Arrange the lines of the listing as a numbered list, leaving out any blank lines. Include only the lines from the one holding "geral@cm-coimbra.pt (60, 1185)" through the end of the listing, both ends included.

-- BEGIN MATERIAL PROVIDED --

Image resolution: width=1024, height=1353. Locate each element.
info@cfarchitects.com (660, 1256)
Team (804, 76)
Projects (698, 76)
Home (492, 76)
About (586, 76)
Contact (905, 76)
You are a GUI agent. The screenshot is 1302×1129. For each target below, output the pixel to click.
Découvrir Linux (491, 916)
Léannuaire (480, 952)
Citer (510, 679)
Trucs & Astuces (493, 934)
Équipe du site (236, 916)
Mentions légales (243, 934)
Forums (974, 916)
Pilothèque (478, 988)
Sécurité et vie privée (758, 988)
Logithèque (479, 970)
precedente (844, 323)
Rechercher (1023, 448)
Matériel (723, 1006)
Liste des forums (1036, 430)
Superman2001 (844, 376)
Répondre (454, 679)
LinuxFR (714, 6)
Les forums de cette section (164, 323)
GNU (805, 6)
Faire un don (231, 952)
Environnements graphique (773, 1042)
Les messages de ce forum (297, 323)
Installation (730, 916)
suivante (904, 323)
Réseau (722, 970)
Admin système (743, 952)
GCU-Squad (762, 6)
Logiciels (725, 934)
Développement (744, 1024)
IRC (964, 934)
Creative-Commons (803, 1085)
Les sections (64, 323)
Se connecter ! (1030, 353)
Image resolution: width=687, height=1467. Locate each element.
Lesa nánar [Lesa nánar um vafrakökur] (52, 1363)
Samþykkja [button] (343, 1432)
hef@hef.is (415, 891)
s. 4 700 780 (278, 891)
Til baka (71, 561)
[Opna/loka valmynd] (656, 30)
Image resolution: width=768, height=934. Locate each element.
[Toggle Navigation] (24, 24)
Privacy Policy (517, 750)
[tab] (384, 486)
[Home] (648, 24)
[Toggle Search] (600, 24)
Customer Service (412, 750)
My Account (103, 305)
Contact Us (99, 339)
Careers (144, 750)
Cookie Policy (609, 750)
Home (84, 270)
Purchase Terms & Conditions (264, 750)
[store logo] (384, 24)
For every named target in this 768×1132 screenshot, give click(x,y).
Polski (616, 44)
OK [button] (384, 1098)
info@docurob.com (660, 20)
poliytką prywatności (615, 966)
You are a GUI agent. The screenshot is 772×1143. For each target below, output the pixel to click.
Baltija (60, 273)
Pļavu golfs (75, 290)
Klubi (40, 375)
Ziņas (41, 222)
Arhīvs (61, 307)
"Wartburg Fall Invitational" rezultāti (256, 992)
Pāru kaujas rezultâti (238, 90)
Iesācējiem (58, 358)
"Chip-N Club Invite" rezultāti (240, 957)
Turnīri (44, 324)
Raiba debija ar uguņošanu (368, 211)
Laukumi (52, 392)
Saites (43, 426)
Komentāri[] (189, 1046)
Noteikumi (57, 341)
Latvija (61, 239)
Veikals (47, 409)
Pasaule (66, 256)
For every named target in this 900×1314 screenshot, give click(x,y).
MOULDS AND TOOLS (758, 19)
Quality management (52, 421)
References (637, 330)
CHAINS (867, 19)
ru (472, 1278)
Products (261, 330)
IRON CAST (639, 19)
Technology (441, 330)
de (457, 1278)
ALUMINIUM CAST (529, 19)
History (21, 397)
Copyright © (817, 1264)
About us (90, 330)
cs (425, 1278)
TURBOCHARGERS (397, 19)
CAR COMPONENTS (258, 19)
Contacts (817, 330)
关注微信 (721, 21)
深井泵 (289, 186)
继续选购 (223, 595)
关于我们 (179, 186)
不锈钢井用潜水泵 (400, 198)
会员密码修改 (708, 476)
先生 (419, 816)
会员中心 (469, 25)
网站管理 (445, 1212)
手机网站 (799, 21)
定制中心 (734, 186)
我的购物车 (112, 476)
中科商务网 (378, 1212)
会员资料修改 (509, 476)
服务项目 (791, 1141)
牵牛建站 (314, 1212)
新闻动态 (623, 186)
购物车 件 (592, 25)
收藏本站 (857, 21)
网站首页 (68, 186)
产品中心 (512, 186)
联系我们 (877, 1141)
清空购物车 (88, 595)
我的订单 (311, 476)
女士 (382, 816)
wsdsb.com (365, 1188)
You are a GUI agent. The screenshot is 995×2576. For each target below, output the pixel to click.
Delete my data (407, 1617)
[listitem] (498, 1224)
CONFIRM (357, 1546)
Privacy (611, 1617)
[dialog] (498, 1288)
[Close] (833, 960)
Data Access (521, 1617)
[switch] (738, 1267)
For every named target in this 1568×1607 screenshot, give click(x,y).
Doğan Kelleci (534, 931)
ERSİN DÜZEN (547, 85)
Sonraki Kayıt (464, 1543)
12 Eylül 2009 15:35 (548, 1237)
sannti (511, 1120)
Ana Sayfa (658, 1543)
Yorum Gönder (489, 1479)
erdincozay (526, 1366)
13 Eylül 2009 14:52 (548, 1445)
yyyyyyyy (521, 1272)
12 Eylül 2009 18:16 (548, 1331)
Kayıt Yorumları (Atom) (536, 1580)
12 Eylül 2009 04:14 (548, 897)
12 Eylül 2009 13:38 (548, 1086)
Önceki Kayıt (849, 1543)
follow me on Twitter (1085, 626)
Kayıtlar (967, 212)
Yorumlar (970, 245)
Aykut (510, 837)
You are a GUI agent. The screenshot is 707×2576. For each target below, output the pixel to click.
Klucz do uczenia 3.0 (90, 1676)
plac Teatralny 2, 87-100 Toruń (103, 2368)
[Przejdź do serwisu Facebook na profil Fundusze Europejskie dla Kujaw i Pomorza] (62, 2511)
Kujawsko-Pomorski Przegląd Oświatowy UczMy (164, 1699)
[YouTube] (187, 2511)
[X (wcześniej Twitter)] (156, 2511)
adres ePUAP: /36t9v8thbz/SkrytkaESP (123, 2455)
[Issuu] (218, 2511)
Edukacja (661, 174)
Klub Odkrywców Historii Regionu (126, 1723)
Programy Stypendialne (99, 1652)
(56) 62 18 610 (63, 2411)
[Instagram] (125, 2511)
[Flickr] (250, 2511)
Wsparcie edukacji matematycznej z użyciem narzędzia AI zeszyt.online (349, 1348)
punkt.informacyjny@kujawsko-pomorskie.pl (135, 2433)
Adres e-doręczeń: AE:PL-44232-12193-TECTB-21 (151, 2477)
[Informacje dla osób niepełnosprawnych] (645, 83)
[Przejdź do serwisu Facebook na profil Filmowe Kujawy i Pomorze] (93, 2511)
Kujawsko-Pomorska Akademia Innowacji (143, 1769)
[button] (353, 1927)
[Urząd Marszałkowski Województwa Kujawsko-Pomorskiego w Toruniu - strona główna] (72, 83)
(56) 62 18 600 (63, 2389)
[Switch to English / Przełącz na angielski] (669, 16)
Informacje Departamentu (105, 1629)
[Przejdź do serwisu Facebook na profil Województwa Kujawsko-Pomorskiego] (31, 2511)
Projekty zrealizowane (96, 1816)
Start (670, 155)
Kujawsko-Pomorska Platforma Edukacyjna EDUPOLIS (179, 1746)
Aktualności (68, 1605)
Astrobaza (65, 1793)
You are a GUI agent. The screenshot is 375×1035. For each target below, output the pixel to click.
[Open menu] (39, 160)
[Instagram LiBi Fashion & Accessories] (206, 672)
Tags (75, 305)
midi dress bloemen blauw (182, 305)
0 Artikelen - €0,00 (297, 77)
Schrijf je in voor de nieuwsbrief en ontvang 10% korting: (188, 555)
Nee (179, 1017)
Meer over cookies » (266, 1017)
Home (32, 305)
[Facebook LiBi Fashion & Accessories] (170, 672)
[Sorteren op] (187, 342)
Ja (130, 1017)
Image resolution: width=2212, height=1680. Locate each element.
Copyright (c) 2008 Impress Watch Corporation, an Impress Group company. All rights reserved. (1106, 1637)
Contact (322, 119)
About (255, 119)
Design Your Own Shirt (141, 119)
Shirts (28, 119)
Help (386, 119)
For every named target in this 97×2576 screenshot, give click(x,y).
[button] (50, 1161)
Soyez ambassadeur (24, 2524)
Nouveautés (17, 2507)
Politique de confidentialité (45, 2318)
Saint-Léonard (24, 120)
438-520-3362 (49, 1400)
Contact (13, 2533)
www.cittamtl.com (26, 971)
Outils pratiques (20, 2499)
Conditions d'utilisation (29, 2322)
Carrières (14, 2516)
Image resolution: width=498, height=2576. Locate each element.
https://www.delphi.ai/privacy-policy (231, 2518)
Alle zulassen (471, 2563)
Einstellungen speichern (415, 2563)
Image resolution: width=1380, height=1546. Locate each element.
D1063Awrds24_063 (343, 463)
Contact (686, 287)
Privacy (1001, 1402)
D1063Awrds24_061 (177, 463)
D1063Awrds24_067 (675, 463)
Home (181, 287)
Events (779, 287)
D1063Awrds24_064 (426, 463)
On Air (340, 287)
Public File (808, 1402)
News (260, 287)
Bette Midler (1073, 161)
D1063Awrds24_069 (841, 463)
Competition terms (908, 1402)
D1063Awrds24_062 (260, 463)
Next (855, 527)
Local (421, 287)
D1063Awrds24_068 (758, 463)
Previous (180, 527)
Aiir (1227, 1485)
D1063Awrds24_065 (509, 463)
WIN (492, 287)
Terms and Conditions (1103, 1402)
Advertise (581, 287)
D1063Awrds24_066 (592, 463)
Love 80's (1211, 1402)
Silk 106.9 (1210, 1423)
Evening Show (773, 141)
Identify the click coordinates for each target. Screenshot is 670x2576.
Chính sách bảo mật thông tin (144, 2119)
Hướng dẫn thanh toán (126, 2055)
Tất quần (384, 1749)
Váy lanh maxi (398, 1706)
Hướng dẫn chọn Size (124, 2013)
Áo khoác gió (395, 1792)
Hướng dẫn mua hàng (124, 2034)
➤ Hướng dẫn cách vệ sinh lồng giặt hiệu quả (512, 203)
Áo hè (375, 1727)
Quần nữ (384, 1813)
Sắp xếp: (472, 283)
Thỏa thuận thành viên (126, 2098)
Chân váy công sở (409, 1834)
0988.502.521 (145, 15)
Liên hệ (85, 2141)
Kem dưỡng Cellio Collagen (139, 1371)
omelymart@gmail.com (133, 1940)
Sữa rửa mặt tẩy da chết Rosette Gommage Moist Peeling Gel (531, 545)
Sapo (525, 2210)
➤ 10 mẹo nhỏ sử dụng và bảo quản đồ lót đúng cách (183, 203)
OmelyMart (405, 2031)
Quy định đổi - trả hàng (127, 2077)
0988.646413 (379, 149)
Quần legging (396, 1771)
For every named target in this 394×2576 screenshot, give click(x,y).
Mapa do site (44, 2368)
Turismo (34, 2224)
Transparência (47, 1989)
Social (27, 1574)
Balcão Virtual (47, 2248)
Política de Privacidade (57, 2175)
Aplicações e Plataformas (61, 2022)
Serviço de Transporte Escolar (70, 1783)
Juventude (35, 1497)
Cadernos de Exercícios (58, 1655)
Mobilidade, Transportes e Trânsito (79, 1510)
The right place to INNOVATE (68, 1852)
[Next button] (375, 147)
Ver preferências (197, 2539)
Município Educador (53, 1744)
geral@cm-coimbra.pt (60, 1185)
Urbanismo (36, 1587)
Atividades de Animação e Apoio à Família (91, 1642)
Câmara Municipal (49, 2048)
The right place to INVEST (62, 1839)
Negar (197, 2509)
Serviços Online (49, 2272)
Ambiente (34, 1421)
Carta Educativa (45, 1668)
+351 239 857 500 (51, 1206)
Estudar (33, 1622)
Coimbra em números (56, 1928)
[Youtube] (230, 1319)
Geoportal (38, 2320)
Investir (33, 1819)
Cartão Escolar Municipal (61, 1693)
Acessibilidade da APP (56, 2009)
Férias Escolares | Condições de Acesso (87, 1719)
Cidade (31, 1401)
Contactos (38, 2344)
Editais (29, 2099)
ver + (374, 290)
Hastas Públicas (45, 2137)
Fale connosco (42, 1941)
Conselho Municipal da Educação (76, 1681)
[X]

-- END MATERIAL PROVIDED --

- _SOLUTION_:
1. geral@cm-coimbra.pt (60, 1185)
2. Urbanismo (36, 1587)
3. Atividades de Animação e Apoio à Família (91, 1642)
4. Câmara Municipal (49, 2048)
5. The right place to INVEST (62, 1839)
6. Negar (197, 2509)
7. Serviços Online (49, 2272)
8. Ambiente (34, 1421)
9. Carta Educativa (45, 1668)
10. +351 239 857 500 (51, 1206)
11. Estudar (33, 1622)
12. Coimbra em números (56, 1928)
13. [Youtube] (230, 1319)
14. Geoportal (38, 2320)
15. Investir (33, 1819)
16. Cartão Escolar Municipal (61, 1693)
17. Acessibilidade da APP (56, 2009)
18. Férias Escolares | Condições de Acesso (87, 1719)
19. Cidade (31, 1401)
20. Contactos (38, 2344)
21. Editais (29, 2099)
22. ver + (374, 290)
23. Hastas Públicas (45, 2137)
24. Fale connosco (42, 1941)
25. Conselho Municipal da Educação (76, 1681)
26. [X]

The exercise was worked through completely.